So you want to get into the filmmaking or photography biz. You're looking to see yourself together with the likes of Annie Leibovitz or David Lynch. Or maybe you're seeking to create masterpieces that genuinely moves people.
I can understand that! I can relate to that! The question is, how are you planning to do that?
That's where a shot list comes in handy. While there are many steps to be taken when creating a film, one of the crucial steps – is making a shot list.
So, what is a shot list? Why are they so crucial to make? And how do you even create a shot list? That's precisely the type of questions that we'll be answering now.
What's a shot list?
Let's start clarifying: What is a shot list?
A shot list is an organized list of shots that sequence together and becomes a scene. Think of it as a detailed checklist that gives your film a sense of direction and preparedness for the film crew.
It's usually the director and cinematographer who fills out the shot list in collaboration with the first assistant director. The cinematographer will walk through the specific shots and what there's needed to capture them. Simultaneously, the first assistant director will advise on what's feasible given the schedule, crew, location and budget.
Shot lists are especially essential in managing and preparing for film scenes. Making a movie demands knowledge of shot type, camera movement, lighting, actor staging, and much more. Putting all this information down in a shot list helps you remember what you want and how everyone involved in the filmmaking process should execute it.
Why do I need a shot list?
Creating a shot list is a vital ingredient, no matter how small or large your production is. A shot list helps everyone stay on the same page and helps to keep the project on track.
A shot list helps you gain a better overview of the overall budget and schedule. And so, having a thoroughly prepared shot list can prevent costly reshoots and save you a lot of trouble.
Taking the time to plan your shot list will save you a lot of time during the production phase. And different departments can work independently from each other.
What should a shot list include?
Every director manages their shot lists differently; however, they should all typically include:
- Brief description of shot- action, characters: Tells everything that's happening in the shot, so that everyone's on the same page
- Scene number and shot number: Depending on your preference, you might want to reset the shot number for every new setup
- Shot size: Close-up, master shot, etc.
- Camera angle: Eye-level, high-angel, low angel, etc.
- Camera movement: Static, tilting, panning or tracking, etc.
- Camera equipment: Steadicams, dollies, gimbals, etc.
- Lens choice: The camera lens used to capture the shot
- Framing: Aspect ratio
- Location: Where the shot is captured
- Setup times: For example, changing a lengthy crane shot for one on a raised tripod
- Audio notes or prop mentions: Boom, lavs, voiceover, etc.
- Extra notes: Remaining notes on what the director wants to convey to the crew about the specific shot
How to make a shot List?
Let's talk about all the nitty-gritty details of what considerations you need to make when creating a shot list.
Create your shot list in a spreadsheet, as it helps you organize and rearrange the details of what's required for every shot.

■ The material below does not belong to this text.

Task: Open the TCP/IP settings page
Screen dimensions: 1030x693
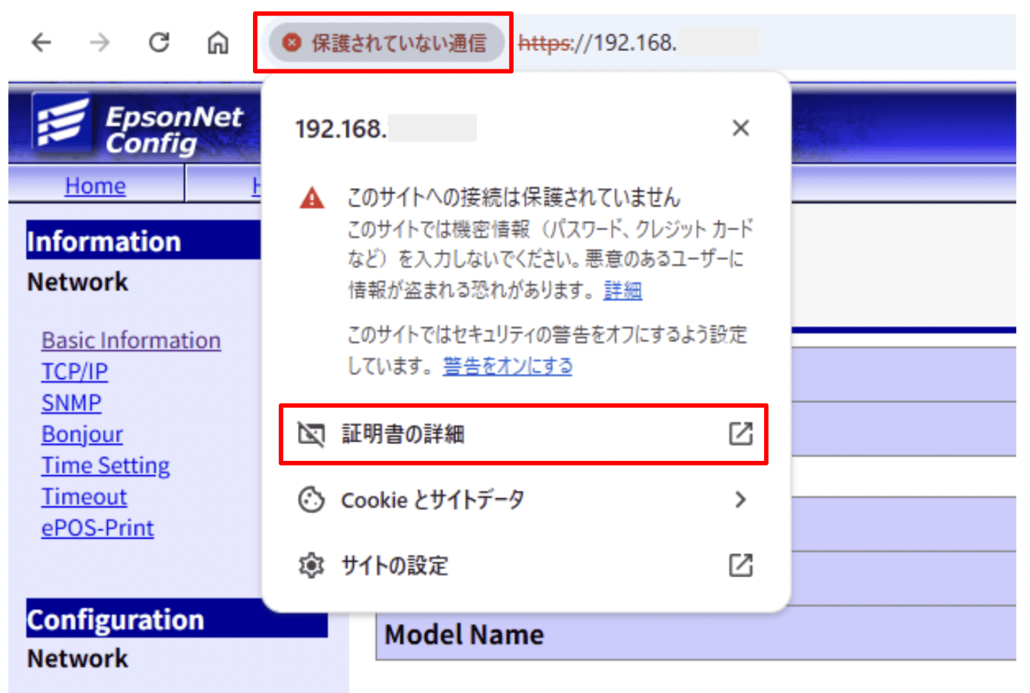Action: tap(74, 371)
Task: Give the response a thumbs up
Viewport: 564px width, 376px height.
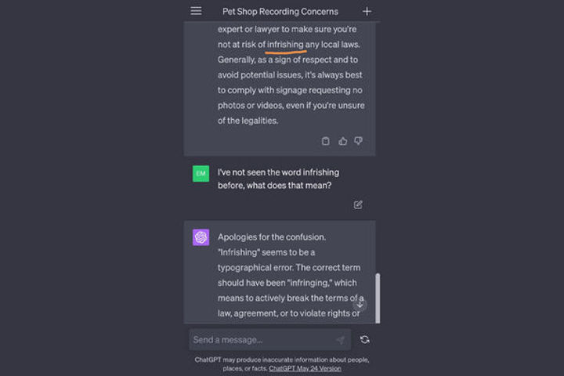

When anyone from the film crew looks at the shot list, they should see exactly what each scene needs, understand the director's vision and plan on how they can achieve it.
Remember, the more specific you can be, the better.
5 easy steps to create a shot list
1. Organize your shots based on location.
Grouping similar shots make it easier to shoot because you can film everything you need at one given time. Even though that means you might not be shooting in order of your storyboard, it makes filming much more convenient and even faster.
2. Decide what each shot should include
Break down how you want to capture every individual shot in the scene one by one. Use your knowledge on what different shot sizes, camera angles, camera movements, framing, etc., will do for your shot. Let that decide how you want to capture each shot to bring the story to life. Fill in the columns on the spreadsheet accordingly.
3. Assign each shot a unique number
Give each of the shots a unique number, starting with 1. Every time you start a new shot, create a new row in the spreadsheet. It's important to note that the shot list doesn't have to follow a sequential order. If you want to use a crane at the start of the film and the end, consider filming those two scenes right after each other. In that way, you save some precious setup time.
4. Let each scene have it own shot list
Make sure you assign every part of a scene its own shot.
5. Use images to visualize the scene
Draw rough sketches or a storyboard of your shot list to better visualize how it will come to life and tweak later as needed.
Going beyond the shot list
While your shot list serves as your detailed guide, every film needs some breathing space. When it comes to the editing part of the production, you may also discover that the scene needs to show the passage of time, evoke a space, or simply transition between locations. To make that happen, plan to collect a bank of images that don't necessarily fall under your shot list but could potentially come in handy and provide more options during editing.